Thoughts on politics and life from a liberal perspective

Saturday, 17 November 2012

Pros and cons of switching from an iPhone to a Samsung Galaxy

Since January 2009 I had been an iPhone man. 3G - 3GS - 4S was my path. I had been reasonably happy at first. But there were things that niggled with me. Being a techy person I was frustrated at the limitations of the devices and the operating system.

So three weeks ago I purchased a Samsung Galaxy Note II (GT-N7100).

This post is a summary of my experiences switching from the iPhone/iOS world to the Samsung/Android world.

Some of my comments here will be the differences in the operating systems (iOS vs Android). Some will be differences between the devices themselves. Some will be the differences in the available software and what it can and can't do on each device. I have made no attempt to separate these out.

DATA SHOWN:
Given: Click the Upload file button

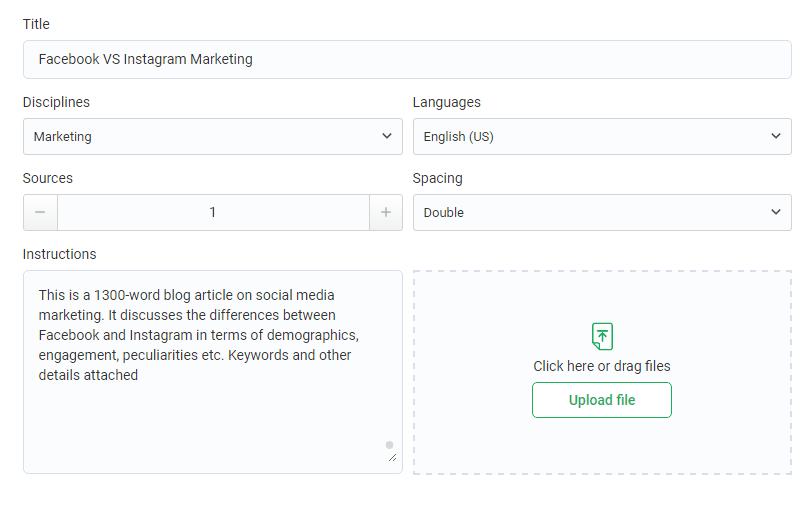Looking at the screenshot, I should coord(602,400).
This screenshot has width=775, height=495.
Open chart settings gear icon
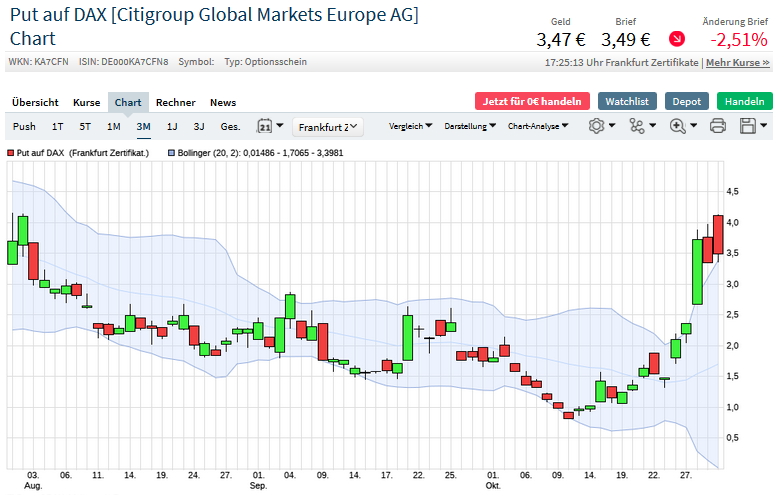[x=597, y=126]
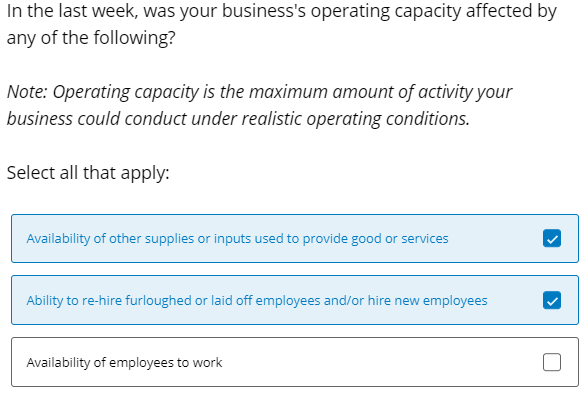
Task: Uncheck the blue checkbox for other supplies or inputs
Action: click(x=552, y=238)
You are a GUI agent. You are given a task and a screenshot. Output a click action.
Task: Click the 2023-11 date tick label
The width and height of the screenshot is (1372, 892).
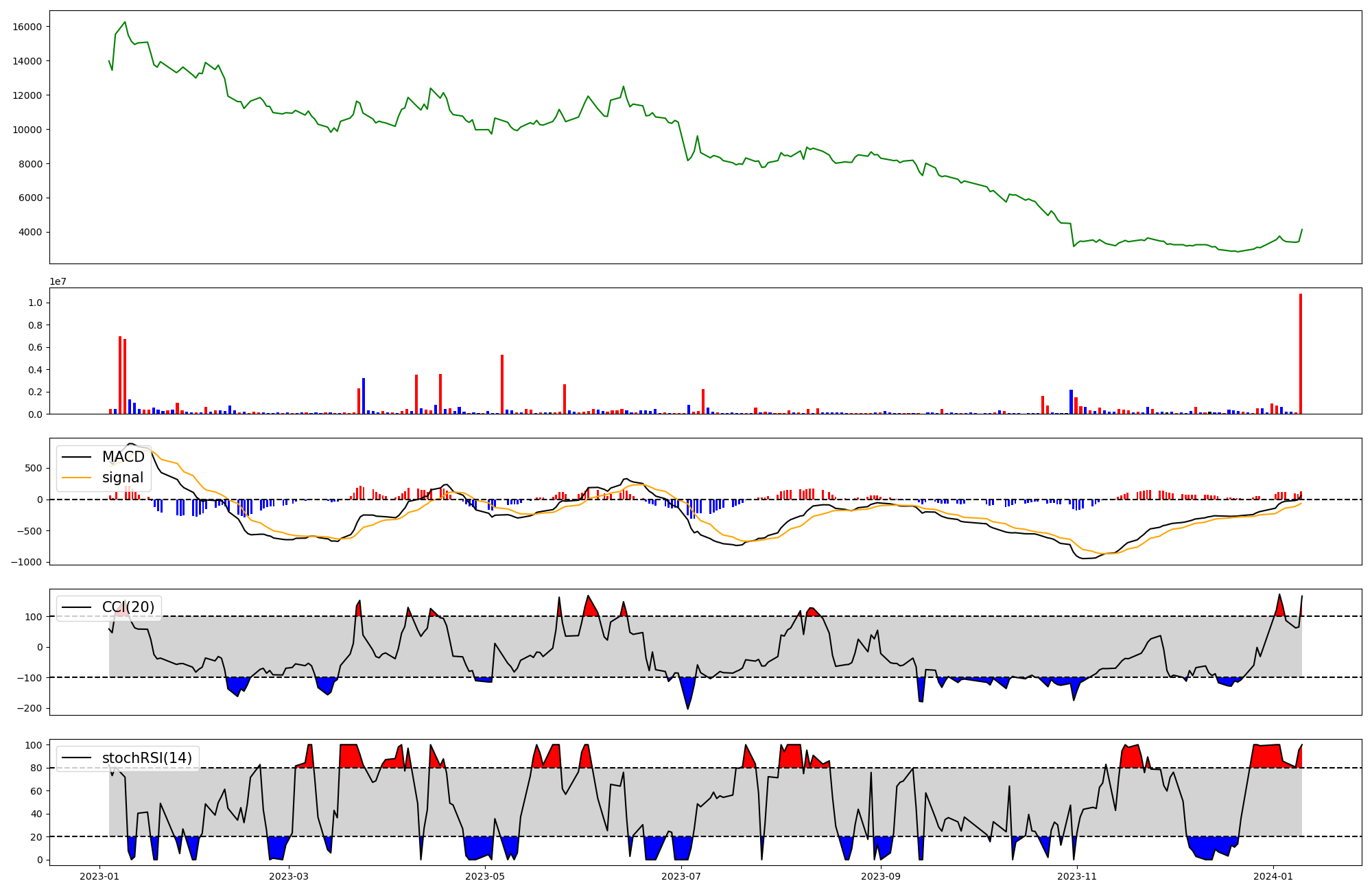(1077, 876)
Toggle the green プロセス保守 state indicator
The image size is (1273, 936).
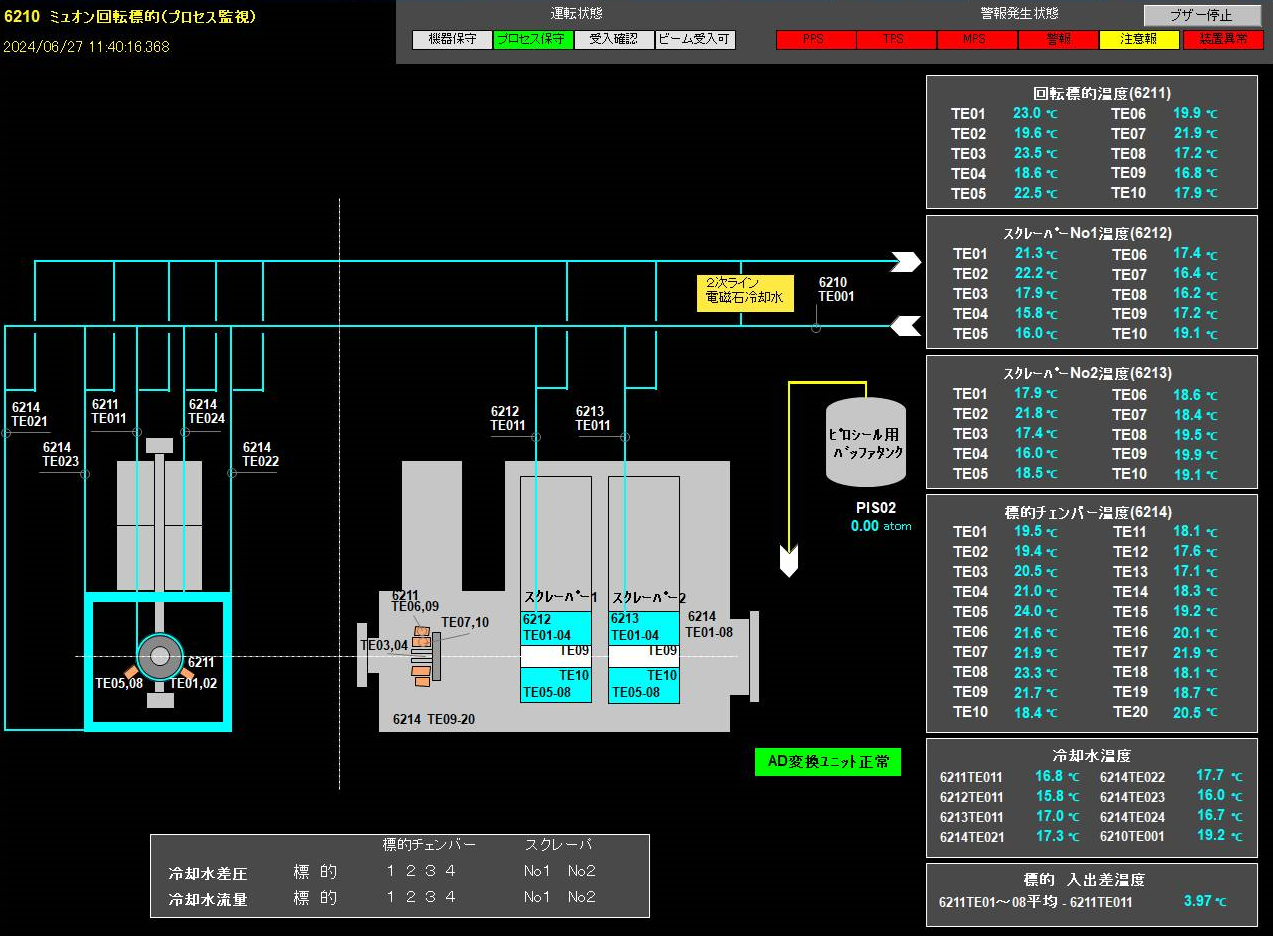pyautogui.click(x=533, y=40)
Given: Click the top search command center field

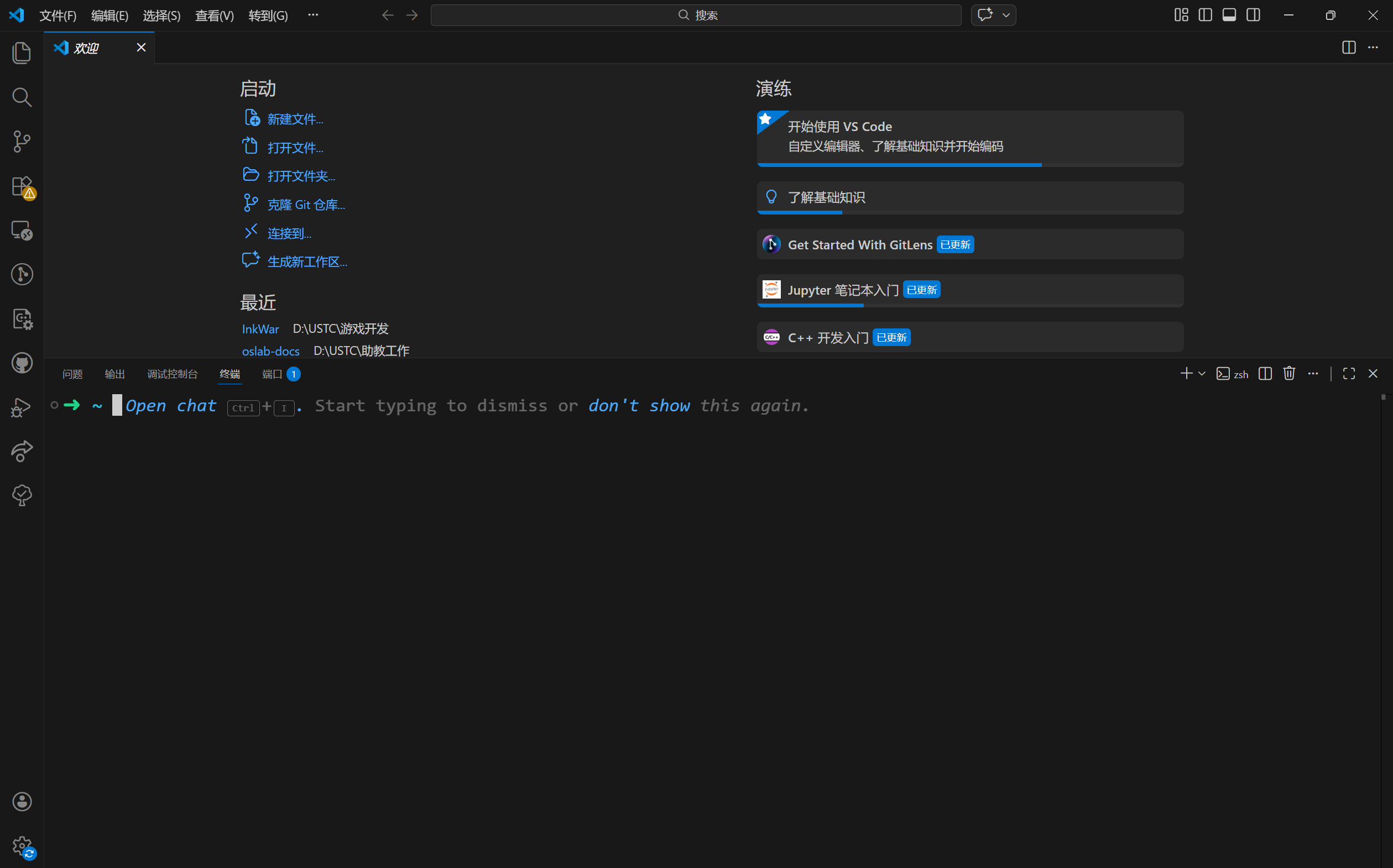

WHAT NEEDS TO BE DONE:
Decide whether each statement agrees with the blog post about switching from an iPhone to a Samsung Galaxy. For each, answer yes or no and quote the deciding words. (a) The writer bought a Samsung Galaxy Note II three weeks before writing the post. (b) The writer went directly from an iPhone 3GS to the Samsung. (c) The post keeps the operating-system differences separate from the differences between the devices.

EXPECTED ANSWER:
(a) Yes: "So three weeks ago I purchased a Samsung Galaxy Note II (GT-N7100)."
(b) No: "3G - 3GS - 4S was my path."
(c) No: "I have made no attempt to separate these out."